## begin SUPPLIED INFORMATION
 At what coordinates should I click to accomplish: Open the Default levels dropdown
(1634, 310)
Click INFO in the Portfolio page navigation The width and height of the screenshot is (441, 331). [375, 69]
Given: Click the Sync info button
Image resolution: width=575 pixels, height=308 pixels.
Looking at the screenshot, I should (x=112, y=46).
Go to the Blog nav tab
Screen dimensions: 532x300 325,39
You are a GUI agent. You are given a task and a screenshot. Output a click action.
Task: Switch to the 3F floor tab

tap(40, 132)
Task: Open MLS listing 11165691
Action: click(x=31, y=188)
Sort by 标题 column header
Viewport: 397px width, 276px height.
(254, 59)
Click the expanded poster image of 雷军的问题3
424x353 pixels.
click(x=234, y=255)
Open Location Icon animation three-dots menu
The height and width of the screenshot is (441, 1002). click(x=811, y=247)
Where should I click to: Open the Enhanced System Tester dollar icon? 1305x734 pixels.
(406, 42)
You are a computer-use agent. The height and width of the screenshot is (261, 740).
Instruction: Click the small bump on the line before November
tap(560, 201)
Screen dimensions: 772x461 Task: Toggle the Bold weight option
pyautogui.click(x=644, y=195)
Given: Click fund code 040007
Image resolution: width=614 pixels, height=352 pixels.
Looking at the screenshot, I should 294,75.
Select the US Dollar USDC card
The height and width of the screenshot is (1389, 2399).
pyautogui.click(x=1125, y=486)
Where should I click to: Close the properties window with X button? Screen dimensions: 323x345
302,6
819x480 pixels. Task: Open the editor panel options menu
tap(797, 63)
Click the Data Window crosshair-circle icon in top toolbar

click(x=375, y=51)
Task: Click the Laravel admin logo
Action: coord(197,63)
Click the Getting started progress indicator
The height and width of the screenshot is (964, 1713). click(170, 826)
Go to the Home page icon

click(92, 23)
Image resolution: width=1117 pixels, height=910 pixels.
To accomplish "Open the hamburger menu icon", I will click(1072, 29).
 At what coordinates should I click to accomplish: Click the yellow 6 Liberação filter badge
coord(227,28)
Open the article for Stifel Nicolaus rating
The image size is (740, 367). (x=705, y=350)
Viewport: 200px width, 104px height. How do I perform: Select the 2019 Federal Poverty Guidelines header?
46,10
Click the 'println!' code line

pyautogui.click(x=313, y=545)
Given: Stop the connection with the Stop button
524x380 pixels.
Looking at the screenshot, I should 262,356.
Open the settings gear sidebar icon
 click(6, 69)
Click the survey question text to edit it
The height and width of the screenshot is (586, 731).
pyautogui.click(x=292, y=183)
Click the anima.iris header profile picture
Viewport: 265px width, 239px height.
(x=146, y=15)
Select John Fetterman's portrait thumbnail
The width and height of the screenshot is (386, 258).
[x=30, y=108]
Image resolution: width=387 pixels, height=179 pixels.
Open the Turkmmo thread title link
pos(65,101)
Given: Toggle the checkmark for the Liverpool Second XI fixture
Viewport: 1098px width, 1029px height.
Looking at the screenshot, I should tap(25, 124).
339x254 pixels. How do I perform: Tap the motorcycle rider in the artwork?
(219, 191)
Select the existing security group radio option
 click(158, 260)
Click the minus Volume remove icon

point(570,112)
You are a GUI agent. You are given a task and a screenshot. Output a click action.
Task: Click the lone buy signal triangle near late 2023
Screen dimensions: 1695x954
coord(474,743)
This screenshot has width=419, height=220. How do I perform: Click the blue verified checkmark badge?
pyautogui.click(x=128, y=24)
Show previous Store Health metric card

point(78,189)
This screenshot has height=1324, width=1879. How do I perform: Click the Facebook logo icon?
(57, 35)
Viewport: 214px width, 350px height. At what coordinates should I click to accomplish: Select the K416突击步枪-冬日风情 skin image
## end SUPPLIED INFORMATION
WHAT THE TASK REQUIRES |
Pull out, word for word, the lines beginning with the one that contains "Click the Getting started progress indicator" and running through the one that contains "pyautogui.click(x=313, y=545)".

RESULT OF THIS EXERCISE |
Click the Getting started progress indicator
The height and width of the screenshot is (964, 1713). click(170, 826)
Go to the Home page icon

click(92, 23)
Image resolution: width=1117 pixels, height=910 pixels.
To accomplish "Open the hamburger menu icon", I will click(1072, 29).
 At what coordinates should I click to accomplish: Click the yellow 6 Liberação filter badge
coord(227,28)
Open the article for Stifel Nicolaus rating
The image size is (740, 367). (x=705, y=350)
Viewport: 200px width, 104px height. How do I perform: Select the 2019 Federal Poverty Guidelines header?
46,10
Click the 'println!' code line

pyautogui.click(x=313, y=545)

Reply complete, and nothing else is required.